(PAGE TEXT)
== == ==
Dr. Hunter’s pioneering work published in Report BH13 is one of the most significant contributions toward applied science in plumbing system hydraulics, laying the foundation for the formulation of essential regulations and sound rules of practice for plumbing design. When originally published, letters to the National Bureau of Standards urged its continued publication for use as a textbook in institutions of higher learning for plumbing engineers. Today, this publication is rarely known or referenced, yet the model codes are still built upon this foundation.

It seems apparent from Dr. Hunter’s work that Report BH13, though foundational, was expected to be under constant revision in accordance with the progress of research. In fact, the National Bureau of Standards continued such investigations many decades after Hunter’s final work in 1940, and the published results are still advantageous for plumbing engineers and code bodies as markers pointing to the next needed research for continual development of the plumbing code.
== == ==
(PROVIDED DATA)
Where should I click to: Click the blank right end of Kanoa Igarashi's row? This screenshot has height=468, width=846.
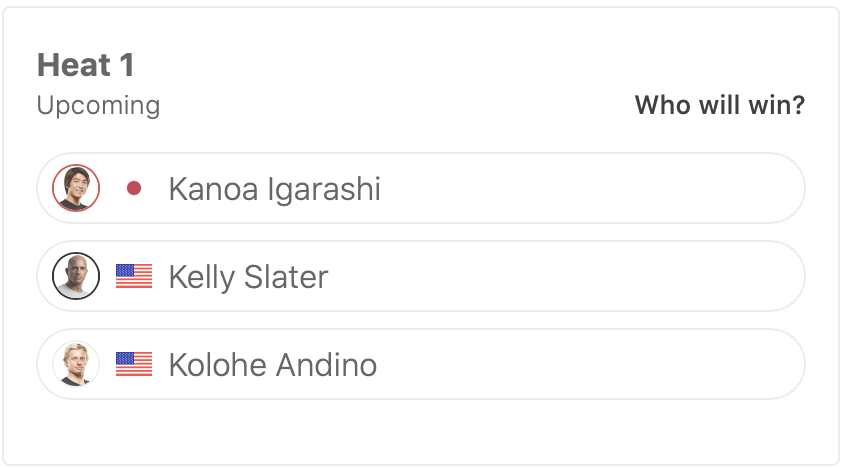[740, 188]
== == ==
(STATED TASK) From the passage on Dr. Hunter's Report BH13, extract the text verbatim, starting at "Dr. Hunter’s pioneering" and ending at "upon this foundation.".

(OUTPUT OF THE TASK)
Dr. Hunter’s pioneering work published in Report BH13 is one of the most significant contributions toward applied science in plumbing system hydraulics, laying the foundation for the formulation of essential regulations and sound rules of practice for plumbing design. When originally published, letters to the National Bureau of Standards urged its continued publication for use as a textbook in institutions of higher learning for plumbing engineers. Today, this publication is rarely known or referenced, yet the model codes are still built upon this foundation.